Dengan kata lain, slametan di sawah?
Menyitir ungkapan Paulus kepada jemaat di Korintus, “Jemaat yang mengolah
sawah, menanam dan mengaliri air ke lahan, tetapi Tuhan-lah yang memberi
pertumbuhan, Tuhan-lah yang pada akhirnya memberikan buah dan hasil panen yang
melimpah” (band. I Kor. 3:6-9). Teriknya panas matahari tidak membakar, dan
derasnya air hujan adalah campur tangan Tuhan, berkat dan anugerahNya dalam
memenuhi kebutuhan hidup petani dan tanaman yang ditanamnya. Karenanya sudah
sepatutnya, jika para petani bersyukur kepada Sang Penguasa jagad di sekitar lokasi
tanamannya.
Apa yang
melatarbelakangi munculnya pertanyaan diatas? Jemaat Sidomulyo adalah Jemaat
agraris dan berdasarkan pengalaman (baca: observasi) selama melayani (sejak
tahun 2005) disana, masayarakatnya sangat akrab dengan tradisi dan
kebiasaan-kebiasaan sebagai masyarakat agraris Jawa. Kebiasaan yang berhubungan
dengan cerita rakyat Dewi Sri dan Sadono, dengan membawa sesaji-sesaji
tertentu ke sawah; kendurenan atau slametan mengenang kematian keluarga
dari tiga hari, tujuh hari, empat puluh hari, seratus hari, sampai pada
peringatan tahun-an (tahun pertama, kedua dan ketiga) menjadi sesuatu yang
lazim terjadi. Tetapi sangat disayangkan, karena pengalaman-pengalaman
tradisional seperti itu sudah sulit “diidentifikasi sebagai pengalaman yang
khas masyarakat Jawa agraris di Jemaat Sidomulyo” pada era sekarang ini. Masyarakat Jawa yang sudah menjadi Kristen
mengalami “ketakutan” untuk melakukan praktik-praktik tradisi seperti diatas, karena
pelaku tradisi semacam itu dihadapan (sebagian besar) pemeluk agama import, Kristen,
mendapatkan “cap” atau “label” kafir dan tidak
ngristeni, meskipun pelaku praktik tradisi tersebut adalah orang Kristen
dalam Jemaat yang sama.

Tujuan Tugas 1: Sebutkan semua waktu kendurenan atau slametan untuk mengenang kematian keluarga yang disebutkan dalam kutipan tentang Jemaat Sidomulyo.

[Entri teks dan lokasi item]
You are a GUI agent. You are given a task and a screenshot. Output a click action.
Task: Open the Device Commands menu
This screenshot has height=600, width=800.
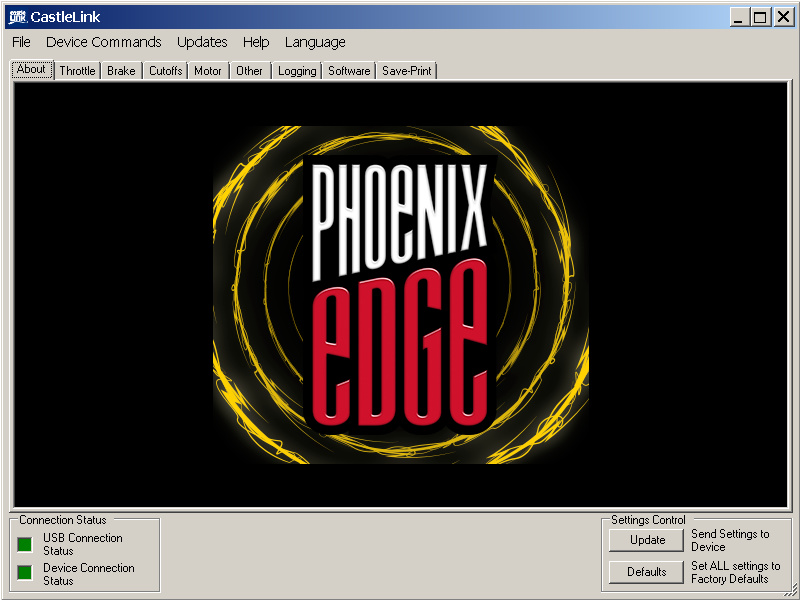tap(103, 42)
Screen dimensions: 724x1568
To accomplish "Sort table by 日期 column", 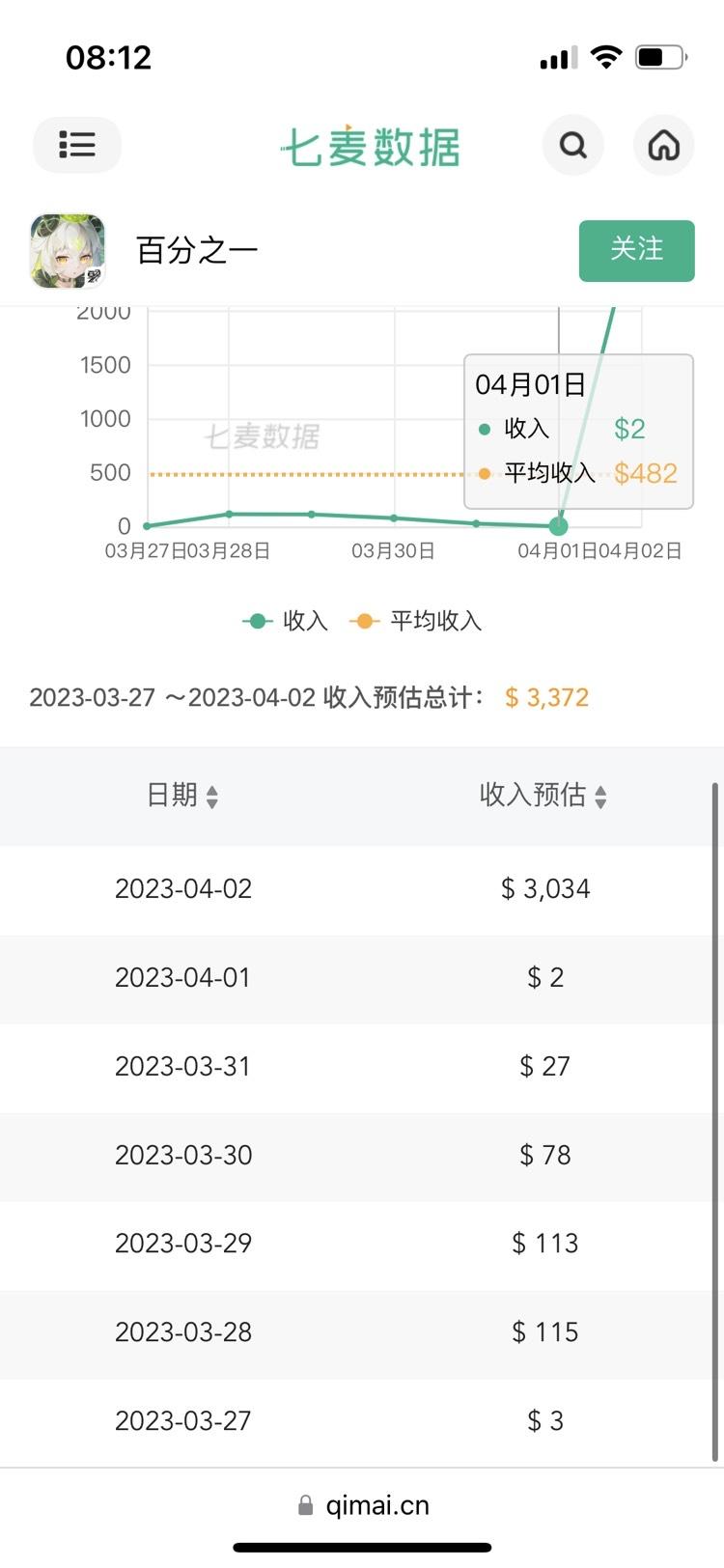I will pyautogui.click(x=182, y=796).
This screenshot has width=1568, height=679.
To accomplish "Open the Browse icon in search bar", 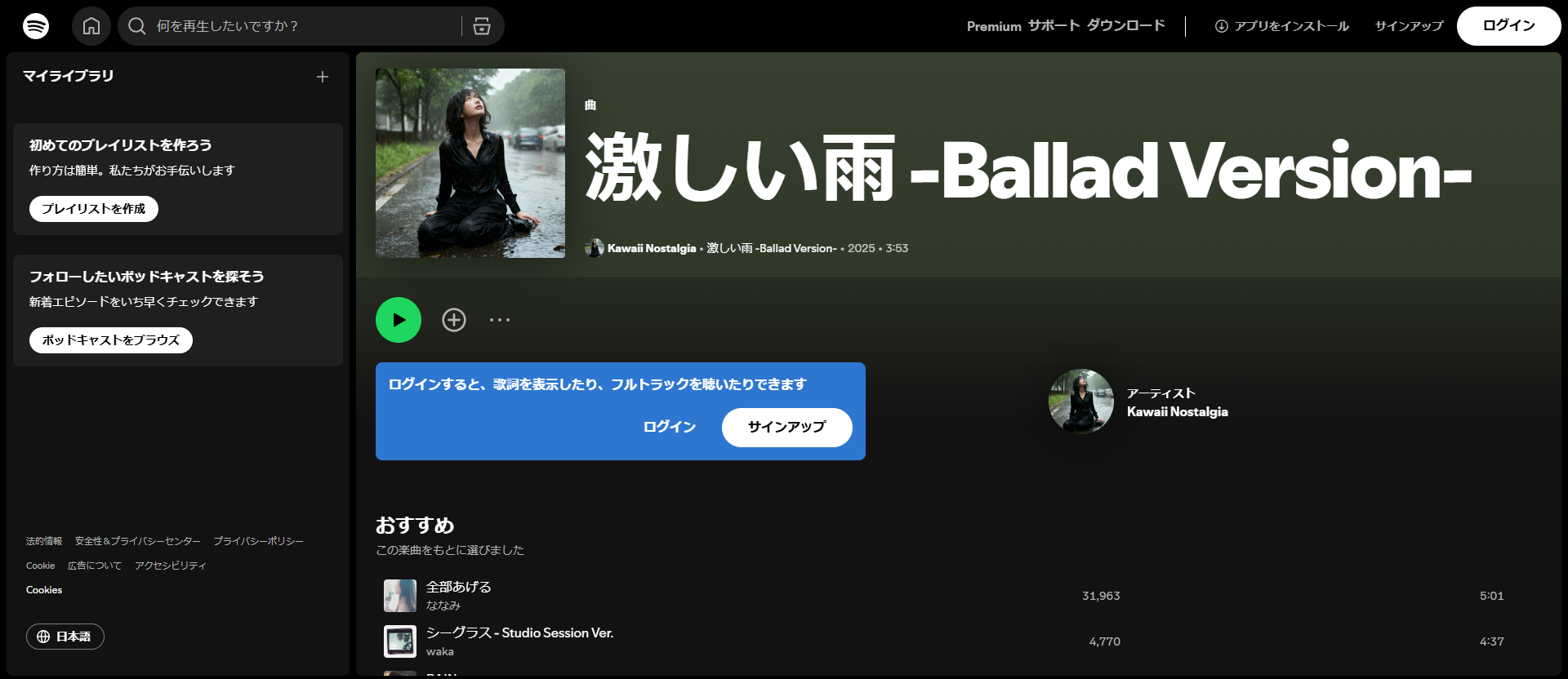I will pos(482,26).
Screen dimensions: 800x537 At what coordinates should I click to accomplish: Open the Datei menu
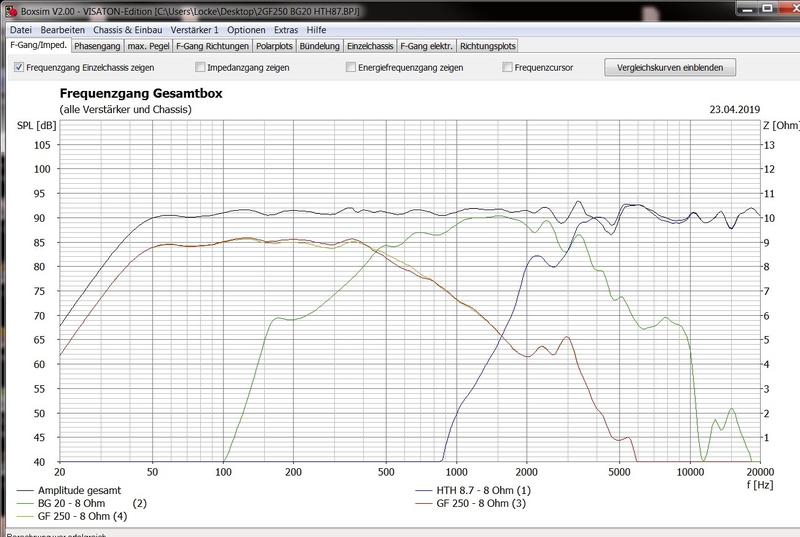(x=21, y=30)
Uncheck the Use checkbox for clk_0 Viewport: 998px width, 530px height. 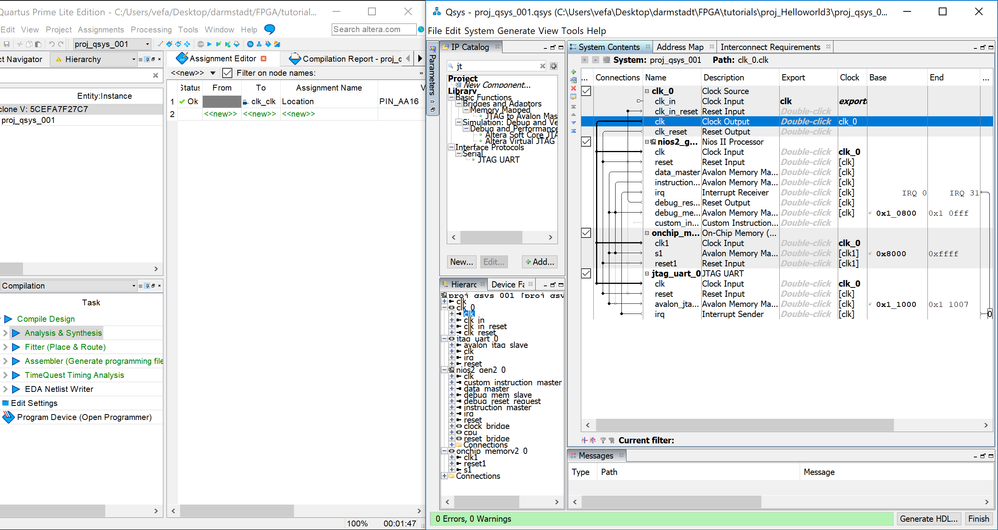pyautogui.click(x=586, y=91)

---

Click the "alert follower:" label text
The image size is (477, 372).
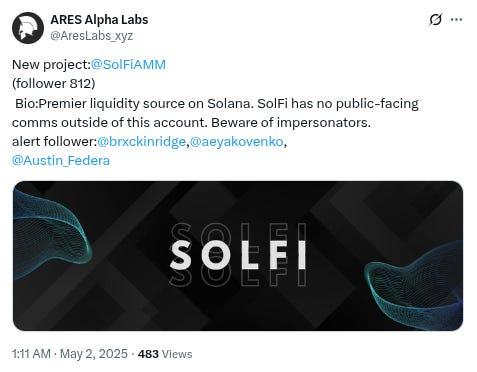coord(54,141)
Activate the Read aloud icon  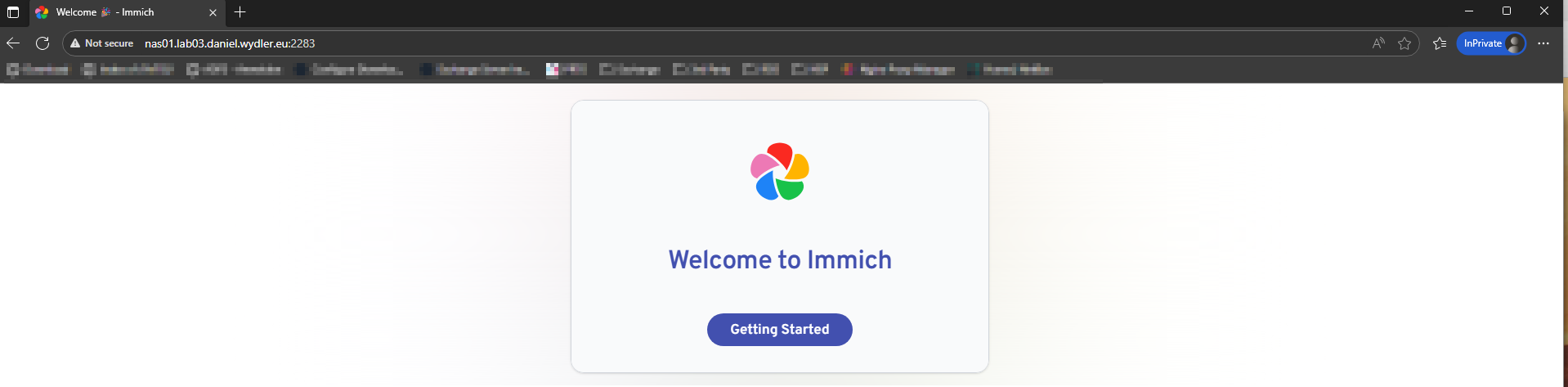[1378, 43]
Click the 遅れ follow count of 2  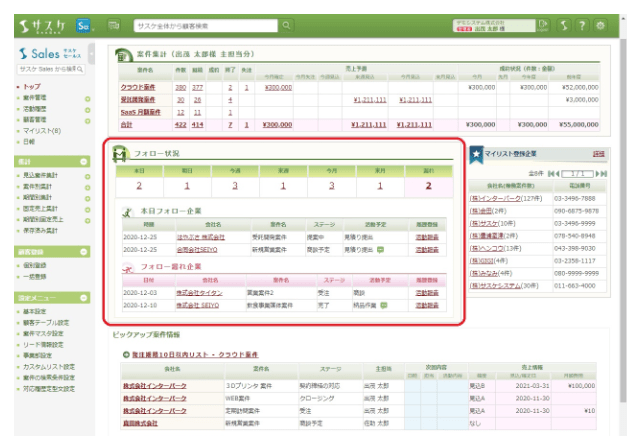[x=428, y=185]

Tujuan Tugas 2: Pilih setiap baris entri yang memuat kata "screenshot", lalu salin baris-baris tersebut.

Jawaban Benar 1:
- tiga hari
- tujuh hari
- empat puluh hari
- seratus hari
- peringatan tahun-an (tahun pertama, kedua dan ketiga)

Jawaban Benar 2:
You are a GUI agent. You are given a task and a screenshot. Output a click action.
This screenshot has height=600, width=800.
This screenshot has width=1568, height=679.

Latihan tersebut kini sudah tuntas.